Alors que le combat commençait, les hommes du duc Louis l’encourageaient en criant «Bourbon, Bourbon, Notre Dame». Son adversaire était sidéré. Nul doute qu'il se sentait dans une situation dangereuse - des soldats de bas niveau comme lui étaient parfois exécutés comme des bandits par des hommes comme Louis. Il fit donc une offre audacieuse - il abandonnerait le château si le duc Louis le faisait chevalier. Louis accepta et transforma le siège en un acte d'armes chevaleresque. Louis gagna le château à peu de frais, le commandant de la garnison gagna en respectabilité et les hommes de Louis, à la demande du duc, eurent l’opportunité de combattre des membres volontaires de la garnison dans la mine. Les hommes des deux côtés ont acquis une réputation considérable, car combattre dans une mine était une activité plutôt inhabituelle.

Le duc Louis était célèbre pour de nombreuses réalisations, mais le la chronique était en grande partie un ensemble d'histoires sur des hommes de combat qui se souvenaient de leur «bon vieux temps» et du prince qui s'était fait une réputation de guerrier.
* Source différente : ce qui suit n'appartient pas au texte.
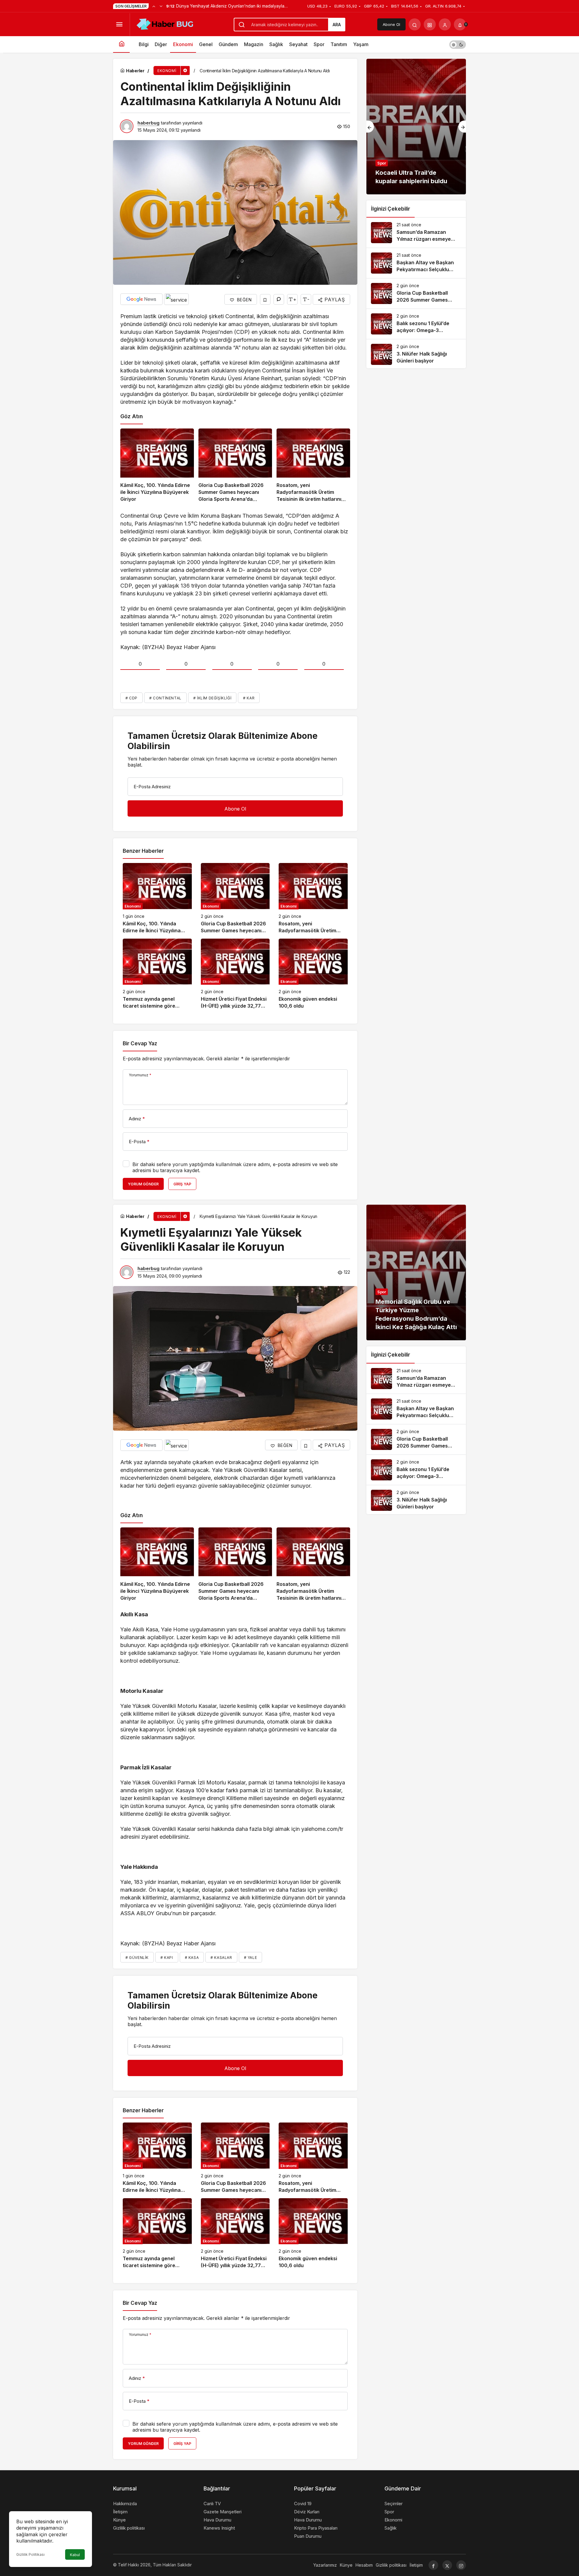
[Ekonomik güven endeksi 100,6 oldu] (313, 974)
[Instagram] (461, 2565)
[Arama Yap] (415, 24)
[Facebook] (433, 2565)
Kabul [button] (75, 2554)
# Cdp (131, 698)
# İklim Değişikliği (212, 698)
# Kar (249, 698)
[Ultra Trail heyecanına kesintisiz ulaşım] (416, 126)
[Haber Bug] (164, 24)
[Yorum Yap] (279, 299)
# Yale (250, 1957)
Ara (337, 24)
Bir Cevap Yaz (140, 1043)
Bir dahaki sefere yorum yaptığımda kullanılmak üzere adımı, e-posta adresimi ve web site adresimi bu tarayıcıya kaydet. (235, 1167)
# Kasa (192, 1957)
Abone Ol (391, 24)
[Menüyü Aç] (119, 24)
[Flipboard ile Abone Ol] (176, 299)
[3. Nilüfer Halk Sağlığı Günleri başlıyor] (416, 354)
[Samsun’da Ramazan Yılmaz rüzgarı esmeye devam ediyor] (416, 233)
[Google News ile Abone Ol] (141, 299)
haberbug (149, 123)
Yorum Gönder (143, 1184)
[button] (430, 24)
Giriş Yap (182, 1184)
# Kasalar (221, 1957)
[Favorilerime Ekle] (265, 299)
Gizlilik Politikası (30, 2554)
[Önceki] (153, 6)
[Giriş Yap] (445, 24)
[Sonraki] (161, 6)
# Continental (165, 698)
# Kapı (166, 1957)
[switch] (457, 44)
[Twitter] (447, 2565)
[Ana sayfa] (121, 44)
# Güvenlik (137, 1957)
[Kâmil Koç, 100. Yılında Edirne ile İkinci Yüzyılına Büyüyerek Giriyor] (157, 465)
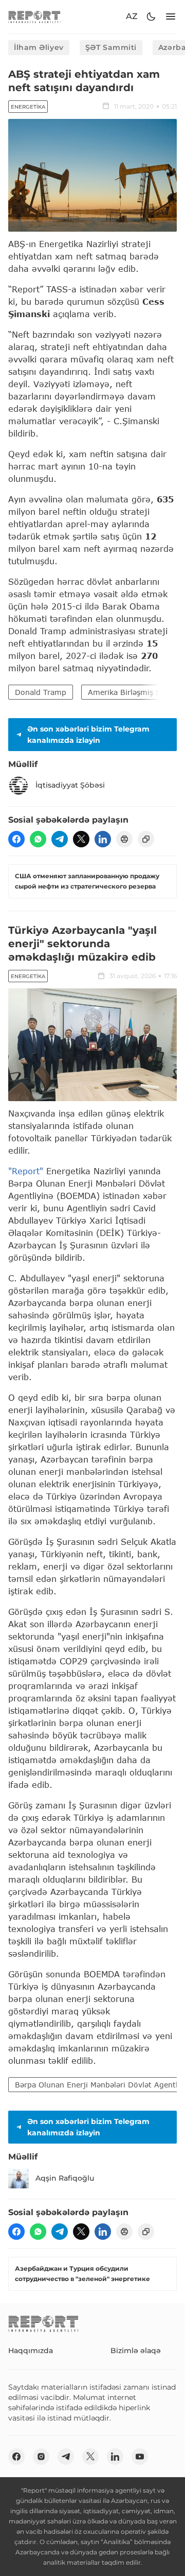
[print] (124, 839)
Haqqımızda (30, 2350)
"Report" (25, 1171)
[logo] (34, 16)
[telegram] (59, 839)
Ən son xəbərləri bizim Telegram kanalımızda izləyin (88, 734)
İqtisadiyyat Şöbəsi (70, 785)
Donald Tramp (40, 692)
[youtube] (140, 2456)
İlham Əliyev (39, 47)
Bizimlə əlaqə (135, 2350)
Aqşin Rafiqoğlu (64, 2178)
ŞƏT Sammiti (111, 47)
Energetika (28, 106)
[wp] (38, 839)
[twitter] (81, 839)
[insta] (41, 2456)
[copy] (146, 839)
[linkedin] (103, 839)
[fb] (16, 839)
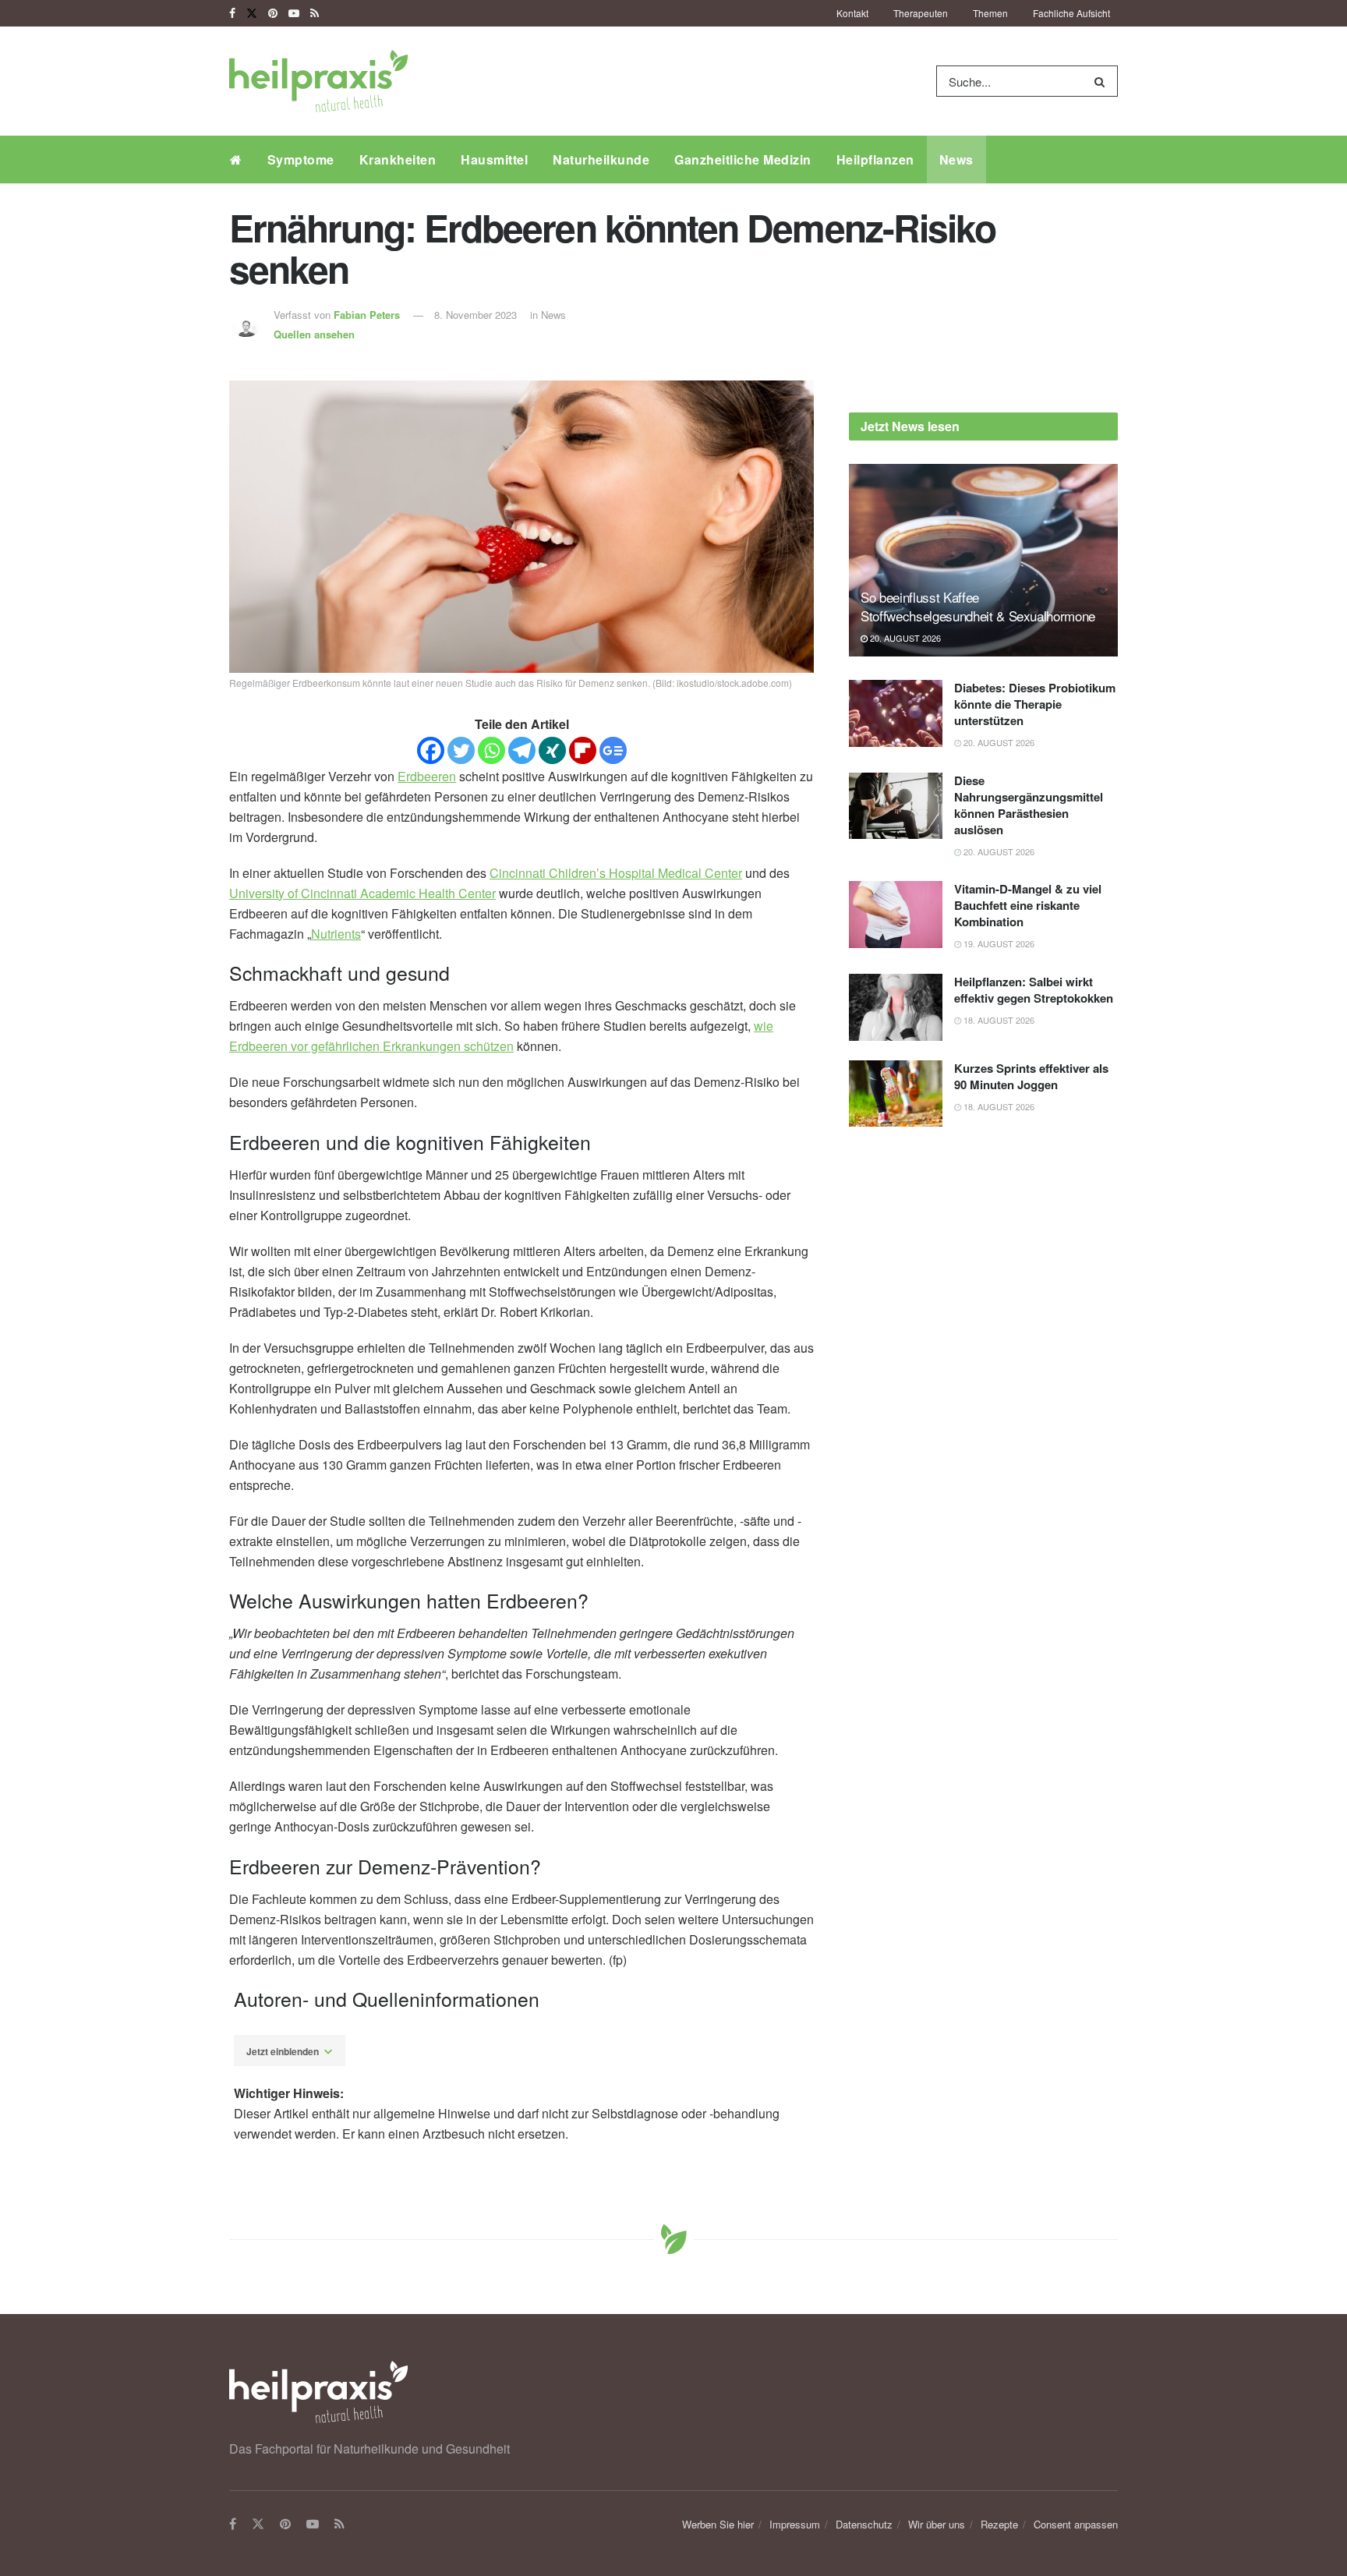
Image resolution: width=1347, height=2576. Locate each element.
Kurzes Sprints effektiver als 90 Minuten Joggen (1031, 1076)
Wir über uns (936, 2524)
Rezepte (999, 2524)
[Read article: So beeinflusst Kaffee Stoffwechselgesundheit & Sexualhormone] (983, 560)
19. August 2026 (997, 943)
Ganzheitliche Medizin (742, 159)
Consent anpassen (1076, 2524)
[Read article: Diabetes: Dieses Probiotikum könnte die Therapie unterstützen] (895, 713)
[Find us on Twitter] (251, 13)
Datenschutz (864, 2524)
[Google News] (613, 750)
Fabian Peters (367, 314)
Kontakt (852, 12)
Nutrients (336, 934)
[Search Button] (1103, 81)
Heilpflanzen (875, 159)
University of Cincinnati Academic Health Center (362, 893)
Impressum (794, 2524)
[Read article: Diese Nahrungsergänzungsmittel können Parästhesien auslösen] (895, 806)
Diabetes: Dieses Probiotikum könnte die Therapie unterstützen (1034, 704)
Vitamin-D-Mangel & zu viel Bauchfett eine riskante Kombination (1027, 905)
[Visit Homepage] (318, 81)
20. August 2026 (904, 638)
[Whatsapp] (491, 750)
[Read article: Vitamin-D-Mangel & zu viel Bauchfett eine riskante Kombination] (895, 914)
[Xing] (552, 750)
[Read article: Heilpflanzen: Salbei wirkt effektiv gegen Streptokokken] (895, 1007)
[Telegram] (522, 750)
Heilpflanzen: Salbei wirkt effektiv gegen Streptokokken (1033, 990)
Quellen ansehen (314, 334)
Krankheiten (398, 159)
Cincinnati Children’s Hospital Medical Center (616, 873)
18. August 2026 (997, 1020)
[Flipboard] (582, 750)
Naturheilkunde (601, 159)
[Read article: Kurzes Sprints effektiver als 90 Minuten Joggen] (895, 1093)
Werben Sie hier (718, 2524)
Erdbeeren (427, 776)
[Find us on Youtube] (293, 13)
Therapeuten (920, 12)
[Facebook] (430, 750)
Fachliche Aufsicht (1071, 12)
Nous bénéficions également de voir l'amour que le Bon Duc leur a inspiré.

Loyauté et même amour préservés pour eux, pour le patron qui a commandé le la chronique, et pour nous les histoires et les valeurs d'un foyer combattant. Cette collection mérite un public plus large que ce qu'elle a eu à ce jour.

Steven Muhlberger, avant sa récente retraite de l'Université Nipissing, a étudié et enseigné l'Antiquité tardive, l'histoire de la démocratie, l'histoire islamique et la chevalerie. Ses travaux savants les plus récents incluent la «série d'actes d'armes» publiée par Freelance Academy Press. Il espère publier prochainement une traduction anglaise de La Chronique du bon duc Louis II de Bourbon.